**Task description**
Give back exactly the lines from the "Advance to next" line to the final line of the records, and only those, minus any pictures.

**Input data**
/---
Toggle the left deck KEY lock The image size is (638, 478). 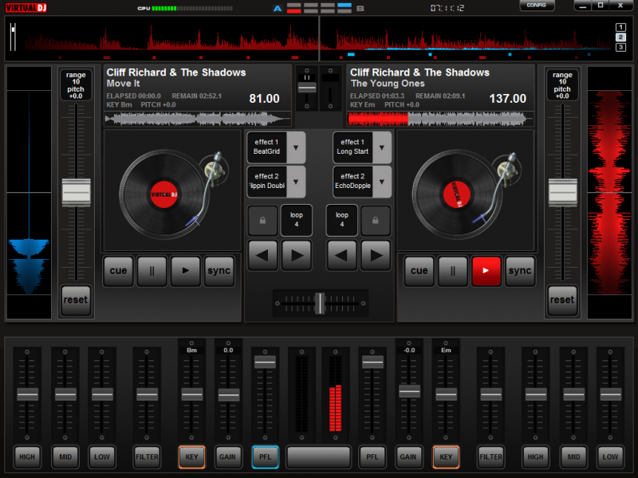tap(191, 456)
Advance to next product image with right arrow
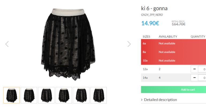This screenshot has width=206, height=112. coord(129,44)
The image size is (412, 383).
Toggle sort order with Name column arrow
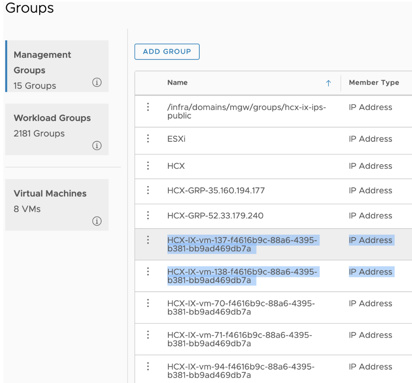click(328, 83)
\---
**Reply to the exercise**
Advance to next product image with right arrow
This screenshot has width=206, height=112. coord(129,44)
The image size is (412, 383).
Toggle sort order with Name column arrow
click(328, 83)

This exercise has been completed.